Document passage -
How vain it is to sit down to write when you haven't stood up to live?
Updated NCAA Pac
12 11 College Baseball Standings (as of 4/30/12)
(Colorado discontinued its team in 1980 thanks to Title IX)
My nerves were officially on edge in the 7th inning. To the disapproval of my superstitious conscience, I tweeted about the no-hitter in progress. All I could think about soon after was how I just potentially jinxed the poor kid. There is no apple+Z in the twitterverse, no undo button to retract a statement gone public. He’d have to override my social media hex by himself.
Taking on the Portland Pilots at Volcano Stadium (in Keizer, OR) last night, the #8-ranked Oregon Ducks’ freshman pitcher Jordan Spencer from Beaverton, OR was making just his third start of the season. As he made his way out to the mound for the bottom of the 9th, I heard the stat geeks—working for the team—in front of me chirping about his rising pitch count. It was at 97 with three outs left. His arm wasn’t going to solely carry him at this point, poise and adrenaline would have to serve up the knockout punch.
I swiftly googled his high school statistics—how have I not heard about this young stud? The answer—he wasn’t recruited as a pitcher. Sure, why not, throw a no-hitter then why don’t you. Evolving to better suit the team…that’s what team is all about, right?
Fastball, change-up, fastball change-up. Location, change of speed, location. It was a masterful showcase. He was fierce, he worked quickly, masking the bulk of his scowling face with his glove as he triggered his windup.
With two outs, the entire stadium rose to their feet. All 1,158 of us. I wish it had been a capacity crowd, but yet again, I’m glad it wasn’t. I had been sitting directly behind home plate, a few rows in front of a television camera capturing the moment.
The camera guy didn’t seem to care that I was partially blocking his view, almost as if he too were saying screw it, let’s all just enjoy this. He stepped away from behind the camera to watch right along with the rest of us. Even Pilots fans donning their Husky-esque purple garb rose to their feet, not necessarily to root on the opposition, but as a sign of respect for the moment. It’s an American pastime thing. While Duck fans clasped their hands in sports prayer, those in purple stood cross-armed ready to watch their team enter the wrong side of history (like it or not).

Records provided -
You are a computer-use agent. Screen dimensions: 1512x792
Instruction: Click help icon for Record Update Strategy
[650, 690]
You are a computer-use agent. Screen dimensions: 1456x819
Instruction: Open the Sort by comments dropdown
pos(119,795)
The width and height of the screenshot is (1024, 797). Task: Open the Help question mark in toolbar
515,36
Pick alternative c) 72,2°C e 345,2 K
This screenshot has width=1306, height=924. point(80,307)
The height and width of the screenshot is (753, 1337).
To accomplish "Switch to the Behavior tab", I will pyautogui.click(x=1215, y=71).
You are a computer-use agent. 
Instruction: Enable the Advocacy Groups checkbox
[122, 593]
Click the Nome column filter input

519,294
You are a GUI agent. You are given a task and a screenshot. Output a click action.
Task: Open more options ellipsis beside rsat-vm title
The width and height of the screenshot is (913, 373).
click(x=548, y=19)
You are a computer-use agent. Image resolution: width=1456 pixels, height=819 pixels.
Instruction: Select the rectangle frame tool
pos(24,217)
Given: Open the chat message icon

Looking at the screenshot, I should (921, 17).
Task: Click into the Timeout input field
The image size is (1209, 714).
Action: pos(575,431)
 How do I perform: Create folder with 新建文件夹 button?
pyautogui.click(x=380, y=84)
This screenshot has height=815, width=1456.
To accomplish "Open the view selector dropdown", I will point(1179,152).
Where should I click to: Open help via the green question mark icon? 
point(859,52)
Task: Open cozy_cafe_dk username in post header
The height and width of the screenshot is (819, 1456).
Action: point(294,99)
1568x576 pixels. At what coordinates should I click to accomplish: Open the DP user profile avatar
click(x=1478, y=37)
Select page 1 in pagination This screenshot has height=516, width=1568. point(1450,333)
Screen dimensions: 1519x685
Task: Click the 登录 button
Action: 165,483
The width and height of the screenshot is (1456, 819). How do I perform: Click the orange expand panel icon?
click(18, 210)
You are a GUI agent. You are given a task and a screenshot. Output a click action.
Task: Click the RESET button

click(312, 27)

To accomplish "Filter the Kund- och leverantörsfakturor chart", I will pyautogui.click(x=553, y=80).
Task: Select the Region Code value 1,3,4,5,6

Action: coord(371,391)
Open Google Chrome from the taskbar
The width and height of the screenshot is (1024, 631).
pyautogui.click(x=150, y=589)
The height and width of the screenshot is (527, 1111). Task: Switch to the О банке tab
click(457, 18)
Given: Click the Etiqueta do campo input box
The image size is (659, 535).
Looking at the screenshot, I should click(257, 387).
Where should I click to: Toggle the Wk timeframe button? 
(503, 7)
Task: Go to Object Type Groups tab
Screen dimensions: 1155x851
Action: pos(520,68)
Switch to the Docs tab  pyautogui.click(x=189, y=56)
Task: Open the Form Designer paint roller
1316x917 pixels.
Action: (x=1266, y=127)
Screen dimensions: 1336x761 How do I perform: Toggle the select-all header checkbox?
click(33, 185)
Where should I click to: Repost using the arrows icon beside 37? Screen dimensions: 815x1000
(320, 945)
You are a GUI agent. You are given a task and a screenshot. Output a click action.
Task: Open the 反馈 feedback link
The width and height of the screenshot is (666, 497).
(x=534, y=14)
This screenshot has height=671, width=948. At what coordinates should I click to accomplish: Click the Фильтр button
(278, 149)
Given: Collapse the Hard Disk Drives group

Objective - Write what comes next in the account of the no-hitter at Volcano Stadium, picking up after its final paragraph.

Task response -
When the final out was smacked on a frozen rope to the second baseman, jubilation ensued as if the Ducks accomplished much more than simply taking care of business in an exhibition game versus an inferior opponent. It was a special feeling, a spectacle that has become a rarity in college *PING* baseball.
I felt like a little leaguer all over again. A no-hitter is something I had never witnessed in all my years watching/playing the sport. Thousands of games. I felt like I put a tally on my bucket list to rest.
It was a proud moment watching Spencer hop into the crowd, hugging friends and family (even strangers) as he dashed his way toward the press box for an unprecedented interview. He passed me in the concourse and I gave the 6-footer some daps as he galloped toward the dangling microphone. It was the first no-hitter he had ever thrown in his life, the first in school history since the program’s reinstatement. I snapped a photo as he spoke into a makeshift audio setup. It was the final action I was able to make before my smartphone died.
What a great evening. The Ducks got the win, I saw the first no-hitter in my entire life (perhaps the last one I’ll ever see), and I even managed to convert a Beaver into a Duck in the process. Three words sum this one up: Won the day.
Cheers & Go Ducks!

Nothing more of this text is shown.